SOURCE TEXT »
· · · · ·
See: SUPPLEMENTARY FIGURE S1:

http://eprints.ecs.soton.ac.uk/18346/7/Supp1_CERN%2DSOTON.pdf

(b) Each of the separate paired-sample t-tests for each of the four mandated institutions individually (Figures 12-16) likewise shows the same overall pattern: a citation advantage of the same size as for self-selected OA (as in Figure 2, which shows the joint effect for all four mandated institutions).

(c) If U. Leiden had been in our sample, it would have been computed as an unmandated institution. Its OA articles would have shown the usual OA advantage. In addition, if Leiden is indeed an above-average university, it would have shown an independent citation advantage, as CERN did, especially in the high journal impact-factor ranges and citation quartiles.

Thanks for the feedback. We reply to the three points of substance, in order of importance:

(1) LOG RATIOS: We analyzed log citation ratios to adjust for departures from normality. Logs were used to normalize the citations and attenuate distortion from high values. This approach loses some values when the log tranformation makes the denominator zero, but despite these lost data, the t-test results were significant, and were further confirmed by our second, logistic regression analysis. Moed’s (2007) point was about (non-log) ratios that were not used in this study. We used the ratio of log citations and not the log of citation ratios. When we compare log3/log2 with log30/log20, we don’t compare percentages with percentages (60% with 14%) because the citation values are transformed or normalized: the higher the citations, the stronger the normalisation. It is highly unlikely that any of this would introduce a systematic bias in favor of OA, but if the referees of the paper should call for a “simpler and more elegant” analysis to make sure, we will be glad to perform it.
· · · · ·
DIRECTIONS »
(1) Print the passage of the citation-advantage text between "(b) Each of" and "and citation quartiles.", inclusive.
(2) In the citation-advantage text, why were log citation ratios analyzed?

INFORMATION PROVIDED »
· · · · ·
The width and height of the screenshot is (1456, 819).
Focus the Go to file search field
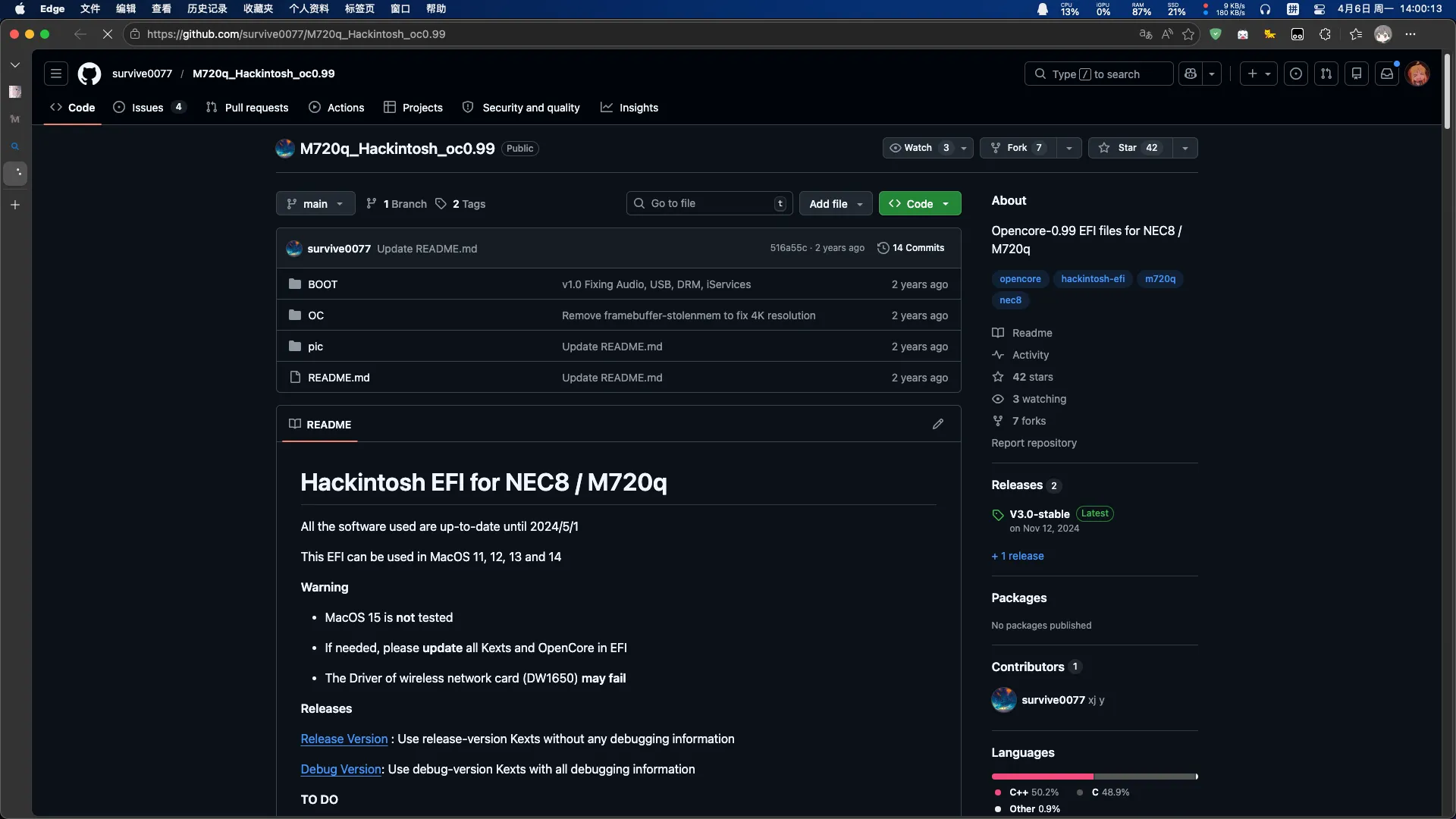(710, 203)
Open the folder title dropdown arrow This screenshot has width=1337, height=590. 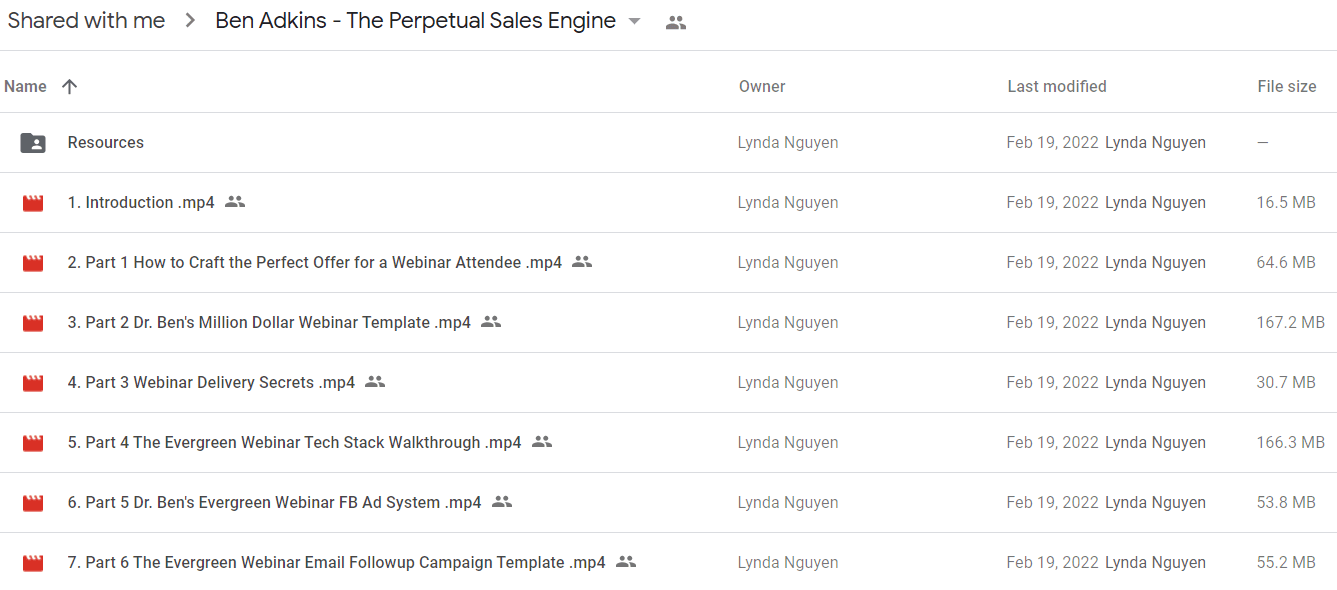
· · · · ·
RESPONSES BY TASK »
(1)
(b) Each of the separate paired-sample t-tests for each of the four mandated institutions individually (Figures 12-16) likewise shows the same overall pattern: a citation advantage of the same size as for self-selected OA (as in Figure 2, which shows the joint effect for all four mandated institutions).

(c) If U. Leiden had been in our sample, it would have been computed as an unmandated institution. Its OA articles would have shown the usual OA advantage. In addition, if Leiden is indeed an above-average university, it would have shown an independent citation advantage, as CERN did, especially in the high journal impact-factor ranges and citation quartiles.

(2) To adjust for departures from normality.